Les pays de l’UE sont en effet moins durement touchés, soumis à des droits de douane réduits à 15%. Peter Kaiser a évoqué les grands défis actuels et s’est dit «heureux que l’Autriche, et donc la Carinthie, fasse partie de l’UE».
Omid Nouripour
En Allemagne, Omid Nouripour, figure des Verts et vice-président du Bundestag, est allé encore plus loin. Il a parlé d’une possible «turbo-adhésion» de la Suisse à l’Union européenne: «Le gouvernement devrait proposer à la Suisse d’approfondir maintenant rapidement la coopération, jusqu’à une turbo-adhésion à l’UE», a-t-il déclaré à l’agence DPA.

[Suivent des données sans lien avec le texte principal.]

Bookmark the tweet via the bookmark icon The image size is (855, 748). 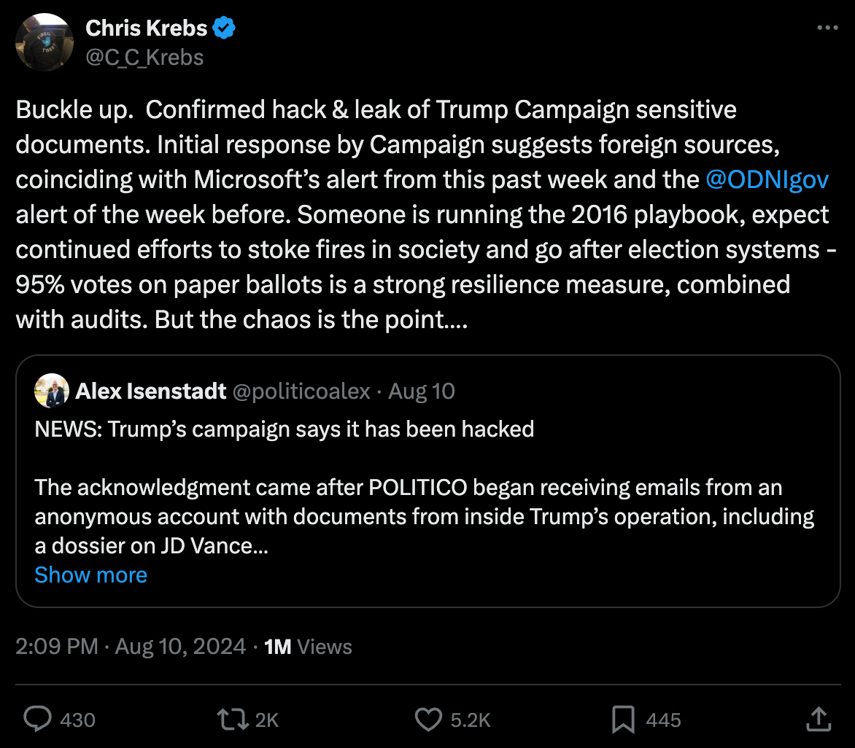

Et d’ajouter: «Si, sous le signe des temps nouveaux, nos amis suisses souhaitent se rapprocher davantage de l’Union européenne, l’Allemagne devrait soutenir activement cette démarche.» Selon lui, le conflit douanier avec Trump montre «douloureusement à quel point les petits Etats sont vulnérables lorsqu’ils sont livrés à eux-mêmes».
Sabine Hartmann-Müller
Sabine Hartmann-Müller, députée CDU au Parlement régional du Bade-Wurtemberg, est considérée comme la conseillère pour la Suisse du ministre d’Etat compétent dans ce Land de 11 millions d’habitants. Elle a mis en garde contre un effondrement économique en Suisse, qui aurait aussi des conséquences de l’autre côté de la frontière.
Elle appelle l’UE à agir: il ne suffit plus d’envoyer de simples «signaux positifs». «Si Trump fait du chantage à la Suisse en tant que partenaire commercial, la Suisse devrait être mise en mesure de se tourner d’autant plus vers l’UE en tant que partenaire», a-t-elle déclaré. Pour elle, il ne faut surtout pas entraver les relations transfrontalières.
Markus Töns
Markus Töns, porte-parole du groupe SPD au Bundestag pour les questions européennes, s’est lui aussi prononcé clairement en faveur d’une adhésion suisse à l’UE. «Si la Suisse fait une demande d’adhésion, elle est la bienvenue», a-t-il déclaré au Spiegel.
Il s’est dit «fermement convaincu que la Suisse serait un très bon Etat membre». Pour d’autres pays, il faut parfois des années pour remplir les critères, mais «la procédure serait assez simple à clarifier pour la Suisse». Markus Töns estime cependant que l’initiative doit venir de Berne.
Andreas Schwab
Andreas Schwab, député européen CDU et président de la commission du Parlement européen pour les relations avec la Suisse, est reconnu comme fin connaisseur de la Confédération. Dans plusieurs interviews, il a expliqué au public allemand les conséquences des droits de douane punitifs.
Lui aussi mise sur l’union des forces: «La situation n’est pas simple, mais il y a une lueur d’espoir: une collaboration approfondie avec l’Union européenne offre la possibilité de trouver ensemble des solutions pragmatiques et d’améliorer les conditions économiques», a-t-il déclaré à la chaîne NTV. Selon lui, de nombreux Suisses sont «déçus, ce qui est compréhensible, car la Suisse est un pays très ouvert sur le monde et favorable au commerce».